The Swedish government confirmed that Johan Gustafsson landed at Stockholm's Arlanda Airport on Monday (26 June) after being held by the al-Qaeda in the Islamic Maghreb (AQIM).

The 42-year-old had been kidnapped in Timbuktu, northern Mali, along with South African Stephen McGown and Dutchman Sjaak Rijke.

The three men were part of a group of westerners apprehended by armed jihadists at their hotel in the city alongside Rijke's wife who escaped and a German who was killed.

AQIM have a reputation of attacking and kidnapping westerners and took control of Mali's north in 2012, killing indiscriminately and destroying ancient artefacts, before being ousted by a French-led military operation.

"It is with great pleasure that I can announce that Johan Gustafsson has been released and can return to Sweden.

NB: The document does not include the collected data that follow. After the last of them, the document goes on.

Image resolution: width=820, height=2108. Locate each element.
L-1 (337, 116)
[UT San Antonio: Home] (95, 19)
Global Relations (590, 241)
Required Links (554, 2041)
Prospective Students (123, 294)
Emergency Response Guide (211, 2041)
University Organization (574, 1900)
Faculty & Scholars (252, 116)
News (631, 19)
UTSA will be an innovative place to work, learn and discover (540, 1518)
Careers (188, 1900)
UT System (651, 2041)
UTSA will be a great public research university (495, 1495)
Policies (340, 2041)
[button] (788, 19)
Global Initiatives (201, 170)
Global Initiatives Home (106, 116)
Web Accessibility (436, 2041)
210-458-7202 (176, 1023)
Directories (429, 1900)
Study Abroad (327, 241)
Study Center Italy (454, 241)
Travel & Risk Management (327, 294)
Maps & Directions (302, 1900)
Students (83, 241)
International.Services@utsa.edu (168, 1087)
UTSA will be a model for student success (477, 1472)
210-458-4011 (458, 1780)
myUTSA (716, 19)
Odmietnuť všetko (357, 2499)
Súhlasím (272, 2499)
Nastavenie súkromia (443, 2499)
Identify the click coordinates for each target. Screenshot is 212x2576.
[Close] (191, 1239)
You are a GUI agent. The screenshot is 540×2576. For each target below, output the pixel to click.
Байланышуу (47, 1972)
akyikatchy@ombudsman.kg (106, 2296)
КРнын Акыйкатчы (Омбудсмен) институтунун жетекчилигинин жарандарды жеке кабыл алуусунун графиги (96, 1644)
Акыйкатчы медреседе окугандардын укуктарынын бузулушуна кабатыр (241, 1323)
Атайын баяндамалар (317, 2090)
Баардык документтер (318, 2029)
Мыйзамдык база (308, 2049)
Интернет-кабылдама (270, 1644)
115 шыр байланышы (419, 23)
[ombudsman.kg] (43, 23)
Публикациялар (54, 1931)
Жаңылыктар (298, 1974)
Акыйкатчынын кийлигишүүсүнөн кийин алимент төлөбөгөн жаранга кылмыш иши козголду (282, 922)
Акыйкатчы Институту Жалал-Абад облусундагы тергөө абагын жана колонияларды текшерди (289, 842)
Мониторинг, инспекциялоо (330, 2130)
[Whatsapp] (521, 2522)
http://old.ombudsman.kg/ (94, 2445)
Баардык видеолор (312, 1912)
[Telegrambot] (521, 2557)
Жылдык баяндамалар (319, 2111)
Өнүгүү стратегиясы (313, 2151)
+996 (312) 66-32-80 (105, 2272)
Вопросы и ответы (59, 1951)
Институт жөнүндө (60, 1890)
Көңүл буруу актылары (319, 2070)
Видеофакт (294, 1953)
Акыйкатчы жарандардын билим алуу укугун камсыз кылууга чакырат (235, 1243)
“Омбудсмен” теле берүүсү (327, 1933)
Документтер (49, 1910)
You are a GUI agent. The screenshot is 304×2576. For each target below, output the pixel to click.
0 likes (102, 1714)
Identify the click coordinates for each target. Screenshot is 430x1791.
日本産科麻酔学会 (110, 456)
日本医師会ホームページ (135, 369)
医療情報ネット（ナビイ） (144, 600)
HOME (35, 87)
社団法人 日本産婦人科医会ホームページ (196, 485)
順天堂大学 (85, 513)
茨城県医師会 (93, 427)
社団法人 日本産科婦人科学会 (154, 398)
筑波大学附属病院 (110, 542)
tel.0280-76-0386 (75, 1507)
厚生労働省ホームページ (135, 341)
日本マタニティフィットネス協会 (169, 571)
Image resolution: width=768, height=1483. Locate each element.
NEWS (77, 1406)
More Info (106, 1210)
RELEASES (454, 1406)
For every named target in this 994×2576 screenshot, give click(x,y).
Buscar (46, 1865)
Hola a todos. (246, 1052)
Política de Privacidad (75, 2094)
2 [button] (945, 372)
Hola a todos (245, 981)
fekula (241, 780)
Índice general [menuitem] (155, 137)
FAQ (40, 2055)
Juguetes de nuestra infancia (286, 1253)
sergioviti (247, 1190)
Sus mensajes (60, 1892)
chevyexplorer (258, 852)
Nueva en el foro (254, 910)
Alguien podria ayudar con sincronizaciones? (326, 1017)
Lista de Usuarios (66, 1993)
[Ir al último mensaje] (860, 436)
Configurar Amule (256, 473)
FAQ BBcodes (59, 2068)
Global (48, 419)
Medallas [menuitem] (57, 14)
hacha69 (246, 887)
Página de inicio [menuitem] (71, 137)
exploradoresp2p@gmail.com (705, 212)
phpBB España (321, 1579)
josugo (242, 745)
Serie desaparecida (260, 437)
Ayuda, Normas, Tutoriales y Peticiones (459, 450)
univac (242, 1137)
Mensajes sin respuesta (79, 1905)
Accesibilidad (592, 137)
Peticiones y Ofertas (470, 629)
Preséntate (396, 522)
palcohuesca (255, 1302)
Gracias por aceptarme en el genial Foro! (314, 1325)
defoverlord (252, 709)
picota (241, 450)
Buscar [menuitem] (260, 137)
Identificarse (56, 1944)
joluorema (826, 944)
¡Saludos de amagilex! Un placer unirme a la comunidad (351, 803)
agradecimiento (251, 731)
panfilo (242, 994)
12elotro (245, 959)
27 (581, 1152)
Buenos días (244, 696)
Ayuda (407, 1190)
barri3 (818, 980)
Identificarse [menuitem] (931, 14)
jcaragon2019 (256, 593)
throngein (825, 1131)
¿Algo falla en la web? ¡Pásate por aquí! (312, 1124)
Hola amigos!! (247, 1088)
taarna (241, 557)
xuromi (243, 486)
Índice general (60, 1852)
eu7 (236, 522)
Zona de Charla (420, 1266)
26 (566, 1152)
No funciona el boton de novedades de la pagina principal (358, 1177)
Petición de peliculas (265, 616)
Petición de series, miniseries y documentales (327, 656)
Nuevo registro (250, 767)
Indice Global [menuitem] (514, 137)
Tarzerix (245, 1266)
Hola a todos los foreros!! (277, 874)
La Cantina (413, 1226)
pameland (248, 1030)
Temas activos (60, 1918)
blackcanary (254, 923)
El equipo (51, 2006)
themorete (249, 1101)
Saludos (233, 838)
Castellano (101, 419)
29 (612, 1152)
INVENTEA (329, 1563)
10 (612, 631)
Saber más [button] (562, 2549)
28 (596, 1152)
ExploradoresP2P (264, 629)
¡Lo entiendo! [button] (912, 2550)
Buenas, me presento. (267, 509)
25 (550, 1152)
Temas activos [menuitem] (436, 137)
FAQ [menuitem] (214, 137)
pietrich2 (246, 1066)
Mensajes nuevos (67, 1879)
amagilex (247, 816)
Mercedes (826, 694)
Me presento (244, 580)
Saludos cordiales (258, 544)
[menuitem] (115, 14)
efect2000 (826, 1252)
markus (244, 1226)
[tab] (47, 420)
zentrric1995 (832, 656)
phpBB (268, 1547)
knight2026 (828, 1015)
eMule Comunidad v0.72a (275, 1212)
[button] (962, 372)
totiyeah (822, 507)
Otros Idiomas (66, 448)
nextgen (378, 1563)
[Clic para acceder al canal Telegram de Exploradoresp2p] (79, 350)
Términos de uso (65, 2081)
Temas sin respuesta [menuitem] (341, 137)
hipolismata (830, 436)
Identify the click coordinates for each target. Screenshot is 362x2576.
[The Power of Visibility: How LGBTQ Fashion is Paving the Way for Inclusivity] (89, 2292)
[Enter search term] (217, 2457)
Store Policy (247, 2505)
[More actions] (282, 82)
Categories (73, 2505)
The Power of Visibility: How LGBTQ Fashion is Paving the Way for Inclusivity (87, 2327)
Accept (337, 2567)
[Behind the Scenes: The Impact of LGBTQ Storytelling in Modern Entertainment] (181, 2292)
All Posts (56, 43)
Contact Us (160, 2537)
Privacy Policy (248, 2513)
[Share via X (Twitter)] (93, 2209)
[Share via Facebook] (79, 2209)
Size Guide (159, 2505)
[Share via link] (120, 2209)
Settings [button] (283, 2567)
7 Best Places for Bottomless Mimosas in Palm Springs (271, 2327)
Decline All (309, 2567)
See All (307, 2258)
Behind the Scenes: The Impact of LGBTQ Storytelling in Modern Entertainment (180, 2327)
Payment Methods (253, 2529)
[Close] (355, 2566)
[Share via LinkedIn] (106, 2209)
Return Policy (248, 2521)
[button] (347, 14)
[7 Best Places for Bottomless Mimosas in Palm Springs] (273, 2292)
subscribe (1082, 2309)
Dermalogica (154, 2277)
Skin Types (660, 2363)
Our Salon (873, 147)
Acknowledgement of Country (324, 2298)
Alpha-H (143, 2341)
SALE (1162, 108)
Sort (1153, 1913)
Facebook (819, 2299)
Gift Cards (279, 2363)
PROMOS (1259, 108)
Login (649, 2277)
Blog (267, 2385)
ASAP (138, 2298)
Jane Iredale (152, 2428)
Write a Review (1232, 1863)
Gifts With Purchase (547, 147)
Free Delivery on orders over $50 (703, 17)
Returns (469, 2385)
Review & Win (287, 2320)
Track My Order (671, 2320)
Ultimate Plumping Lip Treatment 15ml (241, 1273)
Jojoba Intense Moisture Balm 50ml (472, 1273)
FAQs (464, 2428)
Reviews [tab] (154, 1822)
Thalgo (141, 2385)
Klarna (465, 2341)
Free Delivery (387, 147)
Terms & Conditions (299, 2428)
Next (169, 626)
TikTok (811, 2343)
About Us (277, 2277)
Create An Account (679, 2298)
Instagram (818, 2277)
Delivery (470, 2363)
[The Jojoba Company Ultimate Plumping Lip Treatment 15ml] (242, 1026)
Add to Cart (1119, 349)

Johan's situation has touched many of us and extensive efforts have been made to get him released," said Foreign Minister Margot Wallström in a statement.

Johan Gustafsson
Freed hostage Johan Gustafsson (C) with his family at Arlanda airport after his arrival in SwedenMARCUS ERICSSON/AFP/Getty Images

Wallström later told Swedish radio, according to The Local: "I have already spoken to Johan and he was in good spirits and overwhelmed by everything that's going on".

Gustafsson, from Värnamo in southern Sweden, was reportedly on a motorbike trip from Sweden to South Africa when he was abducted.

Rijke escaped the extremists when he was freed by French special forces by chance in April 2015 while the current status of McGowan has not been revealed.

In May, McGown's mother, Beverley McGown, 69, passed away after years of uncertainty and reports of ransom demands for her son.

His father Malcolm McGown told mourners: "I promised my wife in the last day or two — we're going to get Stephen out".

Sweden's former Foreign Minister Carl Bildt tweeted after his release: "Extremely gratifying that Johan Gustafsson is free. No single case concerned me more as foreign minister."